Like a lot of children my biggest fear (besides getting a shot or stitches or having to go to my great-Aunt Gertie’s house, she was crazy) was to lose one of my parents. This was exacerbated by a creepy old man from my childhood named Walt Disney who made it his life’s mission to scare the bejesus out of all the world’s children by creating animated classics about either half-orphans with evil step-parents (see: Snow White, Cinderella, Enchanted), or darling little baby animals whose mothers get killed by evil assholes (see: Bambi, Jungle Book, Little Mermaid, Lion King), I mean seriously, the man must not have liked kids at all because he sure knew how to terrify them and he really scared the crap out of me, so much so that I ran out of the theater when I saw Bambi at age five and to this day have never seen it all the way through.
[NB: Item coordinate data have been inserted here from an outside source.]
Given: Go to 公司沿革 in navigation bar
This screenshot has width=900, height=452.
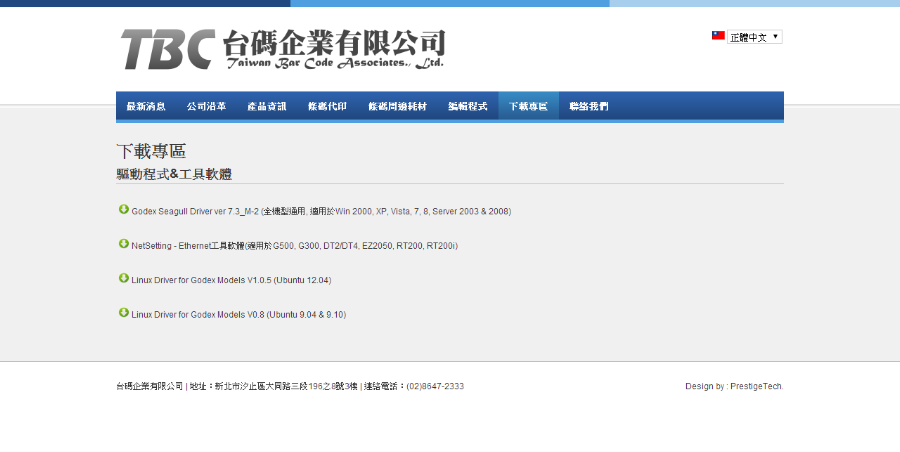Looking at the screenshot, I should (206, 106).

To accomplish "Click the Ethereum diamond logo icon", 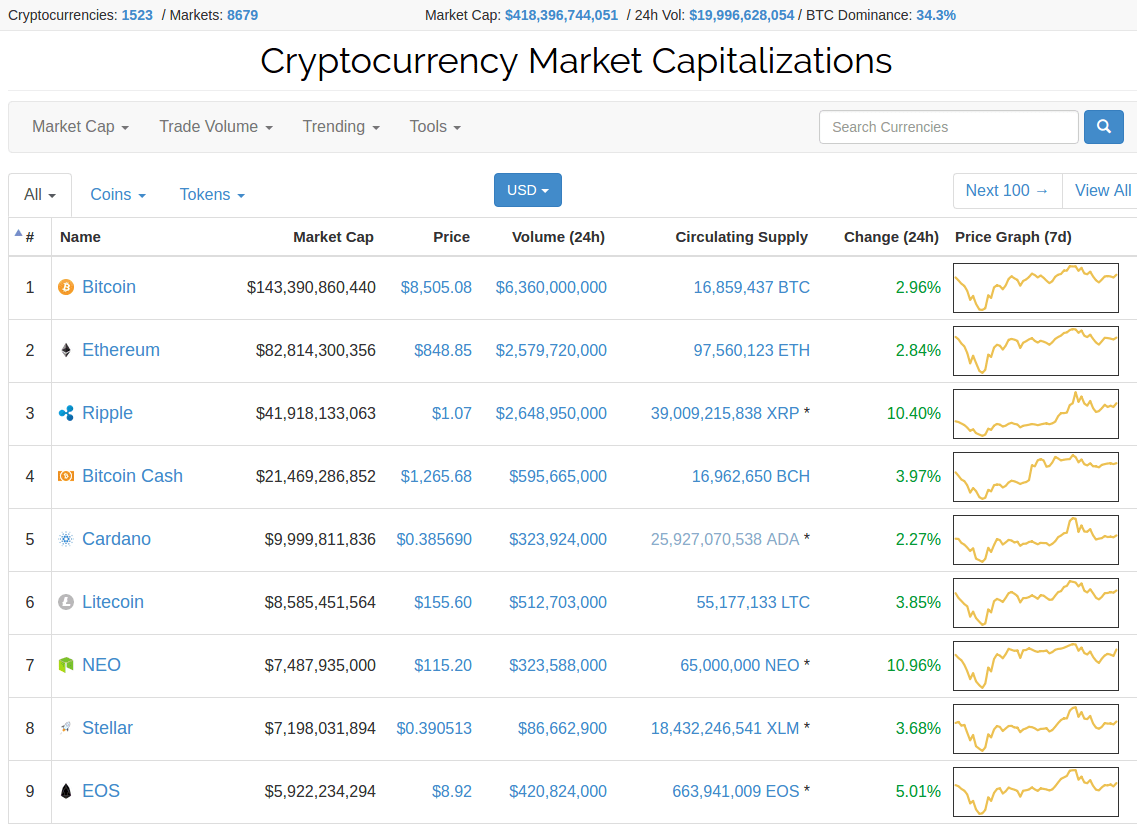I will [66, 351].
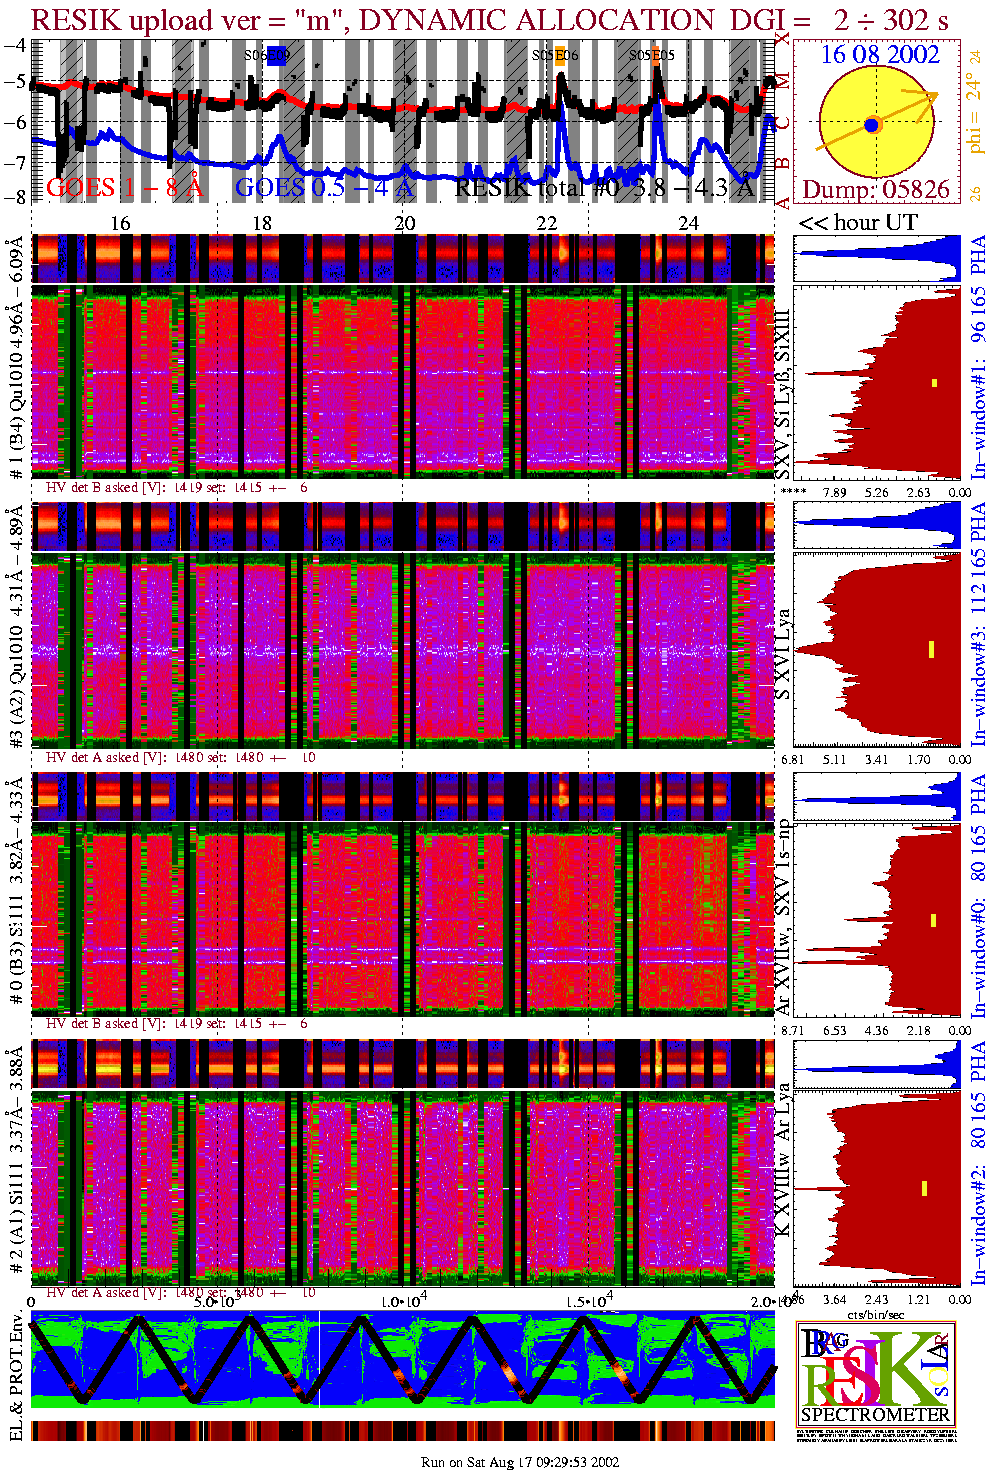The width and height of the screenshot is (1004, 1477).
Task: Click the orange S05E05 flare marker
Action: point(657,56)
But unlike most children, my fear of losing a parent at a young age had some basis in reality. My father had many health issues throughout my childhood and died when I was in a teen-ager after suffering a massive stroke. Just like Bambi I became a half-orphan and my one remaining parent became paramount in my life even if her name wasn’t Thumper.
My mother was not a perfect mother and I was not a perfect daughter because there is no such thing and anybody who says otherwise is a big fat liar-liar-of-the-pants-on-fire-variety or named Lindsay Lohan as they are practically one in the same. There is not a day that has gone by in these last almost ten years that I have not thought about her. I miss her when something good happens, when something bad happens or when absolutely nothing at all happens. The simple fact is I am never NOT going to miss her presence in my life because it was massive.
I miss the way she smelled, a wonky combination of Pond’s Dry Skin Cream (she swore by it) and Estee Lauder Youth Dew. I HATED to get into the car with her in the mornings because I didn’t like perfume smells (still don’t) so I would chomp on some Bubs Daddy grape gum because I knew she hated the smell of that so I figured we were even. Yeah, our relationship was like that and it was glorious. She also liked to pretend she did not put mushrooms or onions in my food and I would find them and show them to her and she be all like, “Hmm, I wonder how that got in there?” and I would be like really lady? I knew all her tricks and she knew most of mine.
Sometimes we fought like mad, she was stubborn and opinionated and on more than one occasion told me my hair had not looked good since she stopped doing it which of course was not true because I have great hair and everyone knows it. Back when I was in elementary school I had to hide picture day information from her or else I would end up with some ridiculous hairstyle that would not look at all out-of-place at the Miss America pageant or at a mall somewhere in bum-fuck Texas and that is not a good look on a ten-year old. (Think Toddlers and Tiara’s, minus the Toddlers because sometimes there were tiaras involved.)
It’s no surprise I got my love of books from a woman who named me after a character from one of her favorites. She took me to movies and plays and ice shows. She made the best poppy-seed cake with chocolate buttercream frosting, a to-die-for lemon chiffon pie and the best sliced cucumbers you have ever had, that in ten years none of us have been able to replicate with the same delicate balance of tangy/sweet she could do with her eyes closed and her hands tied behind her back. (I only slightly exaggerate.)
Lots of little things remind me of my her besides Ponds Cold Cream and Youth Dew. There is a stoplight on Lake Street just past France that she routinely forgot about (thankfully the cross street never had traffic on it or I would not be writing this post), White Castle hamburgers (once all the onions were scraped off ), the Lake Harriet rose garden, cheap-ass drugstore candy, Paul Newman movies, the list goes on and on. You know that old saying about turning into your mother? I am here to tell you it is absolutely true, just like my mother I am always cold, especially in restaurants and about fifty percent of the time I have a kleenex stuffed up my sleeve because I have allergies and my eyes get all watery and it is convenient as all get out.
So happy Mother’s Day to all my Oh-Amy peeps, those who are mothers, those who have mothers, and more importantly, to those who have lost either the person they called mom or a person who called them mom. I’ll be thinking of all of you sitting under my mothers tree this Sunday eating a White Castle while reading my childhood copy of Little Women, it’s my way of remembering her best.